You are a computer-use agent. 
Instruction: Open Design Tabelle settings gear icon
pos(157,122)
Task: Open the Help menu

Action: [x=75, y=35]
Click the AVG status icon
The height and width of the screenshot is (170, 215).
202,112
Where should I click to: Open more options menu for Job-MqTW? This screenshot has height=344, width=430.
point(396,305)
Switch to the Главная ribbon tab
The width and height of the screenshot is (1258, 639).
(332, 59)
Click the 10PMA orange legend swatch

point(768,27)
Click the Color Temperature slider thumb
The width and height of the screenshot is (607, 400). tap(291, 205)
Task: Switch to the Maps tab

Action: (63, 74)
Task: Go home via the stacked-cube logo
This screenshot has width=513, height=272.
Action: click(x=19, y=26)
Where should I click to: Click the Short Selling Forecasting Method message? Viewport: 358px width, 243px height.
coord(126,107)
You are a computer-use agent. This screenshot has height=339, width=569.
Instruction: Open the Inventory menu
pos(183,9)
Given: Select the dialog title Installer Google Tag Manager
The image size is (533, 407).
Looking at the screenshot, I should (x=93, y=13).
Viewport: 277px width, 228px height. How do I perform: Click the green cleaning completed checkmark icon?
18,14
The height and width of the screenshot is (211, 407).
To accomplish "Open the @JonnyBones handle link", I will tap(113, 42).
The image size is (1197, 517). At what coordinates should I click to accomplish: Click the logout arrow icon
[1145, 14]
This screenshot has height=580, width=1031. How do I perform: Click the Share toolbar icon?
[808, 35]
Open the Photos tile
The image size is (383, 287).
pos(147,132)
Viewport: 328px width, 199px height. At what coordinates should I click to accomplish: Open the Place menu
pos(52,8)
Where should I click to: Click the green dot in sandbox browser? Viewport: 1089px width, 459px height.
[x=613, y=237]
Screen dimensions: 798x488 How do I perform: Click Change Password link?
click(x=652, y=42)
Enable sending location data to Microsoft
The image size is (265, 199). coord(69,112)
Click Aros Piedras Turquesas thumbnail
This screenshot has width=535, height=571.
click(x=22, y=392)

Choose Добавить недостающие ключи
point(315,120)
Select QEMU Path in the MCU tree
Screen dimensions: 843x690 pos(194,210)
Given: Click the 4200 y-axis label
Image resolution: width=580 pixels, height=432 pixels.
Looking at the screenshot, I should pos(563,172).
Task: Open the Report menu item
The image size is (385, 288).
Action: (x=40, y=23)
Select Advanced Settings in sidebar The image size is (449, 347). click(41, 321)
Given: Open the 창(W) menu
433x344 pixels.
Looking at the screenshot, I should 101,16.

Instructions to follow — What goes in the answer is the run of lines from the one holding "Click Aros Piedras Turquesas thumbnail" to the end of the entries, reproduced exactly and with nothing else.

Your solution —
Click Aros Piedras Turquesas thumbnail
This screenshot has width=535, height=571.
click(x=22, y=392)

Choose Добавить недостающие ключи
point(315,120)
Select QEMU Path in the MCU tree
Screen dimensions: 843x690 pos(194,210)
Given: Click the 4200 y-axis label
Image resolution: width=580 pixels, height=432 pixels.
Looking at the screenshot, I should pos(563,172).
Task: Open the Report menu item
The image size is (385, 288).
Action: (x=40, y=23)
Select Advanced Settings in sidebar The image size is (449, 347). click(41, 321)
Given: Open the 창(W) menu
433x344 pixels.
Looking at the screenshot, I should 101,16.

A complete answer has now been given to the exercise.